« La Tourgue en 1835 »

  • Victor Hugo (1802 – 1885)

  • 30,3 x 19,8 cm
  • 1876
  • Plume et lavis d'encre brune sur papier vergé
  • MVHP D 0096
  • Paris, Maison de Victor Hugo

Les dessins de Victor Hugo – à l’exception du grand cycle pour Les Travailleurs de la mer – ne sont que rarement en relation directe avec son œuvre littéraire. « La Tourgue en 1835 » fait partie des dessins réalisés directement comme projet d’illustration ainsi que l’écrivain le note dans ses carnets, à la date du 30 mai 1876 : « J’ai fait pour le 93 illustré le dessin de la Tourgue en ruine ». Ecrit à Guernesey en 1872 et 1873 le roman a paru l’année suivante.
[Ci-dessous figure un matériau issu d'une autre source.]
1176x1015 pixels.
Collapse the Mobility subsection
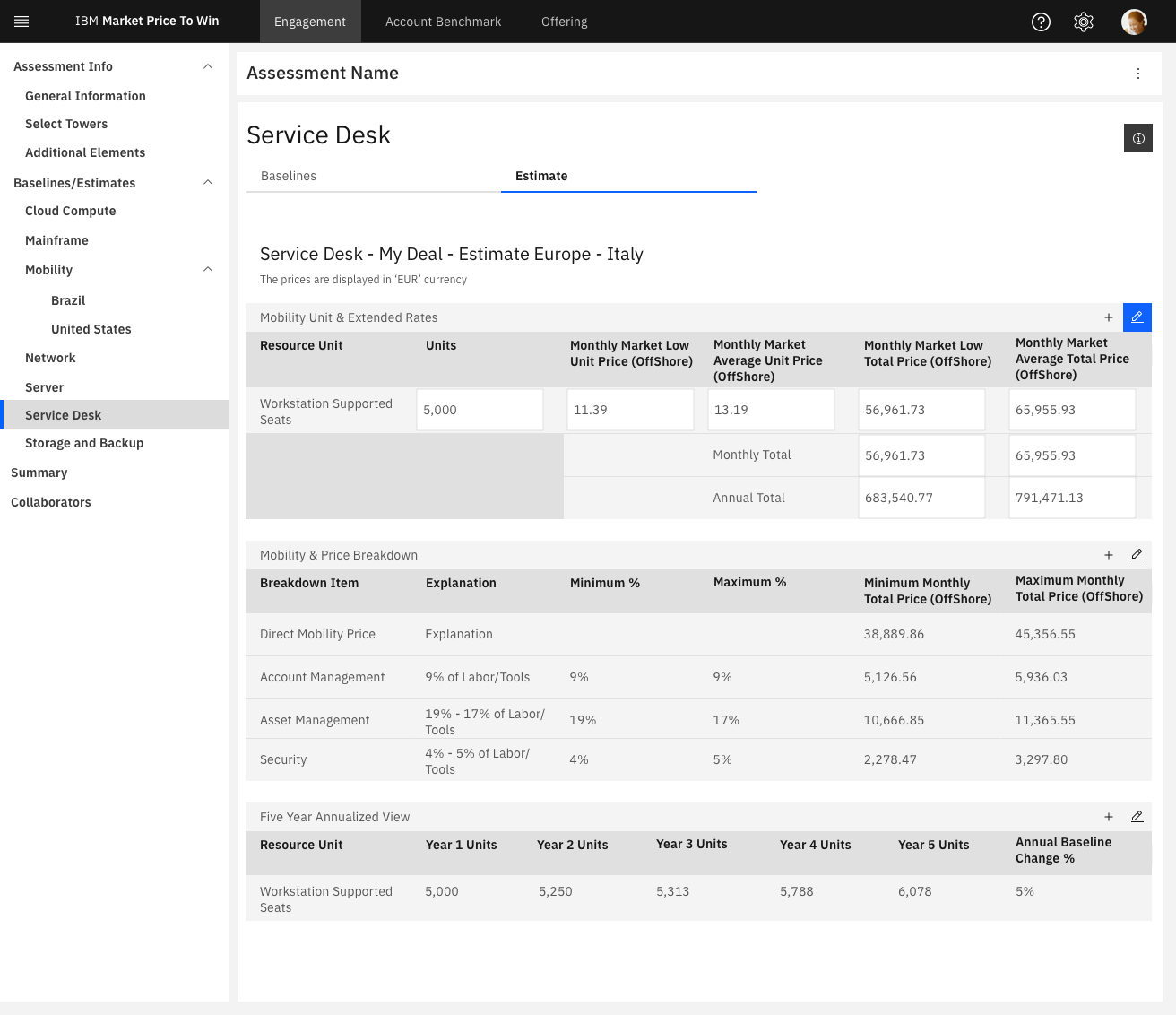tap(208, 270)

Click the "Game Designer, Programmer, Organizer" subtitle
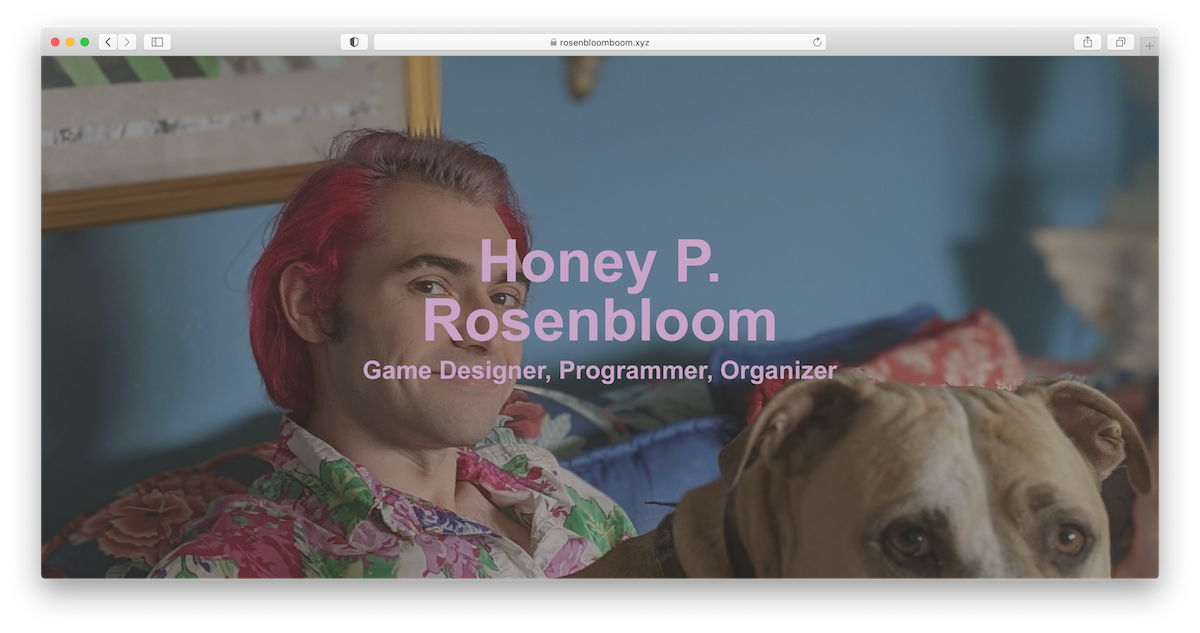[599, 371]
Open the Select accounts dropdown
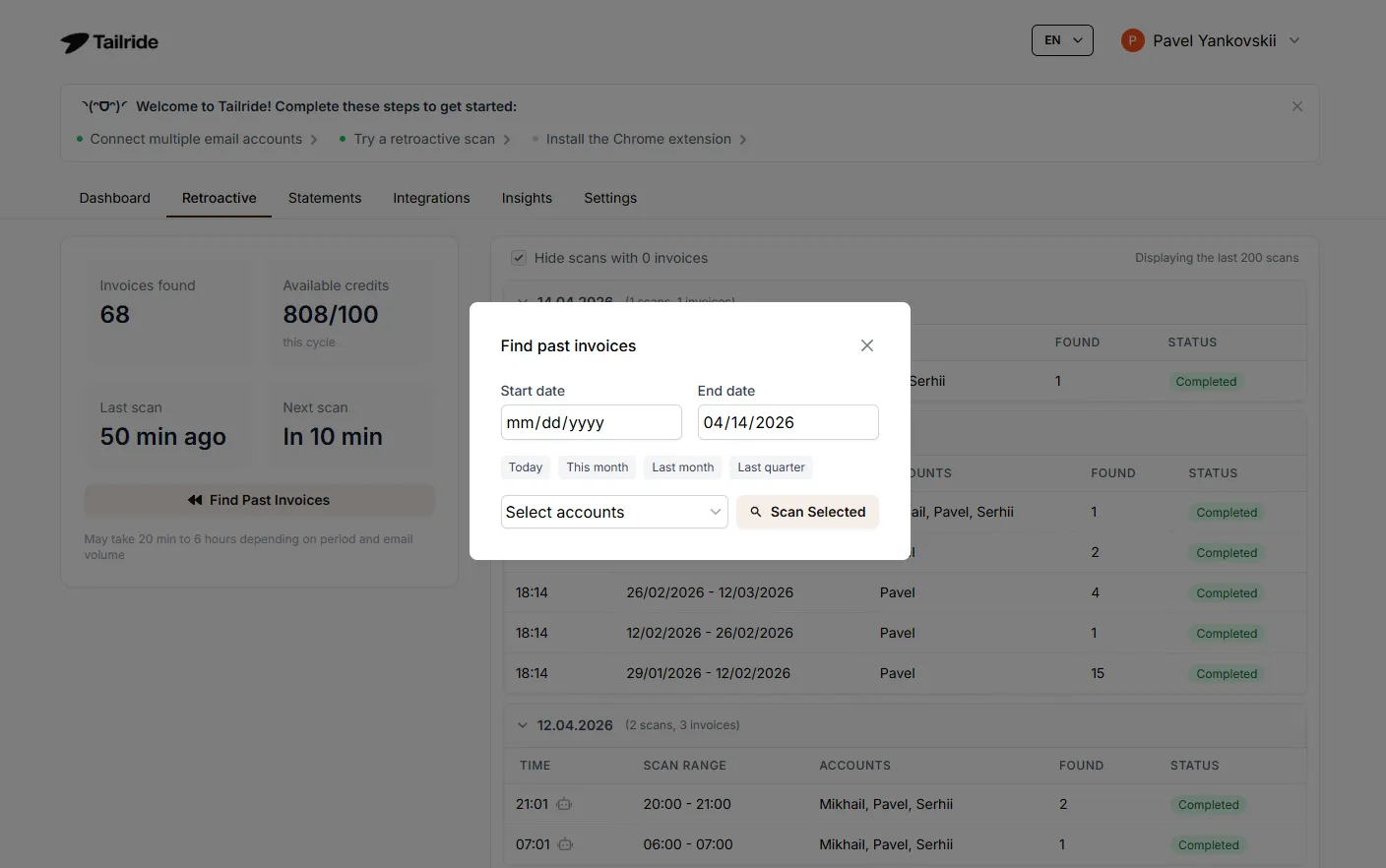Screen dimensions: 1386x868 pyautogui.click(x=613, y=512)
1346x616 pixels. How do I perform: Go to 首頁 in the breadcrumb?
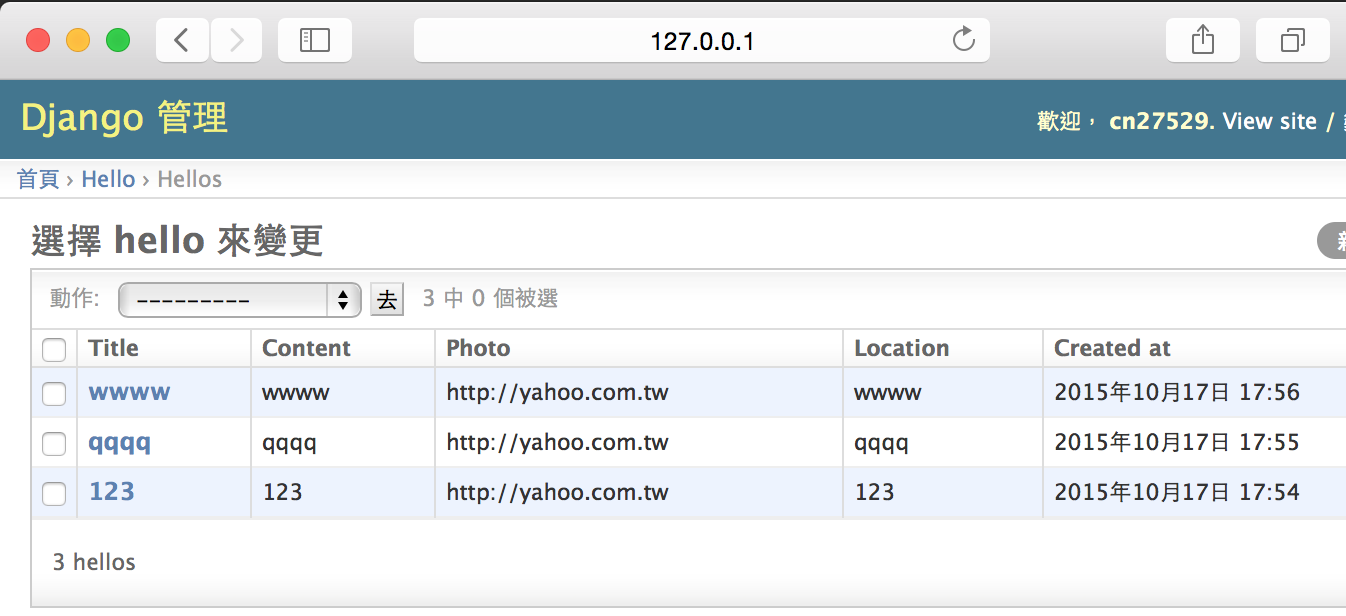pos(38,179)
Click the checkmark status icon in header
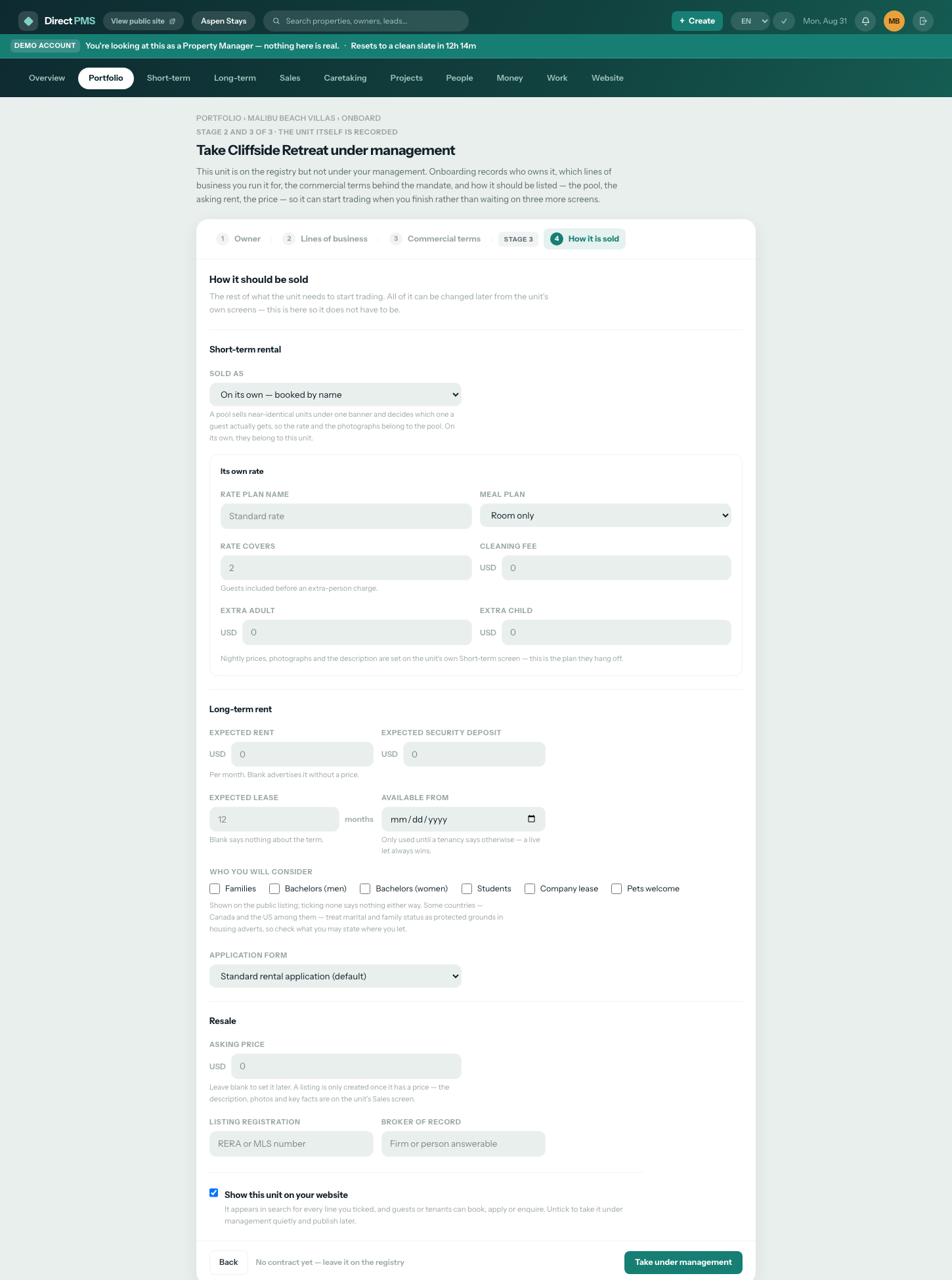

Selon son habitude la première publication n’était jamais une édition illustrée, mais celle-ci suivait de peu. Le dessin, gravé par L .F. Méaulle, paraîtra dans l’édition Hugues.
On sait que pour son héros, Hugo a repris le nom de famille de Juliette Drouet, « Gauvain ». Aussi pour le château familial s’inspire-t-il de la tour Mélusine du château de Fougères, ville natale de Juliette, qu’il avait visité et dessiné en juin 1836 (et non 1835 comme voulait le rappeler l’inscription portée sur cette feuille). Ici Hugo mêle le souvenir réaliste de la tour de Fougères et la fiction littéraire, avec la ruine de la galerie incendiée. Le dessin témoigne d’une grande virtuosité technique notamment dans l’utilisation du voile vaporeux d’un fin réseau de dentelle obtenu par la diffusion de l’encre sur le papier mouillé. Cette utilisation de l’aléatoire est d’une grande modernité. « La Tourgue » est sans doute le dernier grand dessin de Victor Hugo dont l’œuvre graphique se réduit dans les dernières années de sa vie.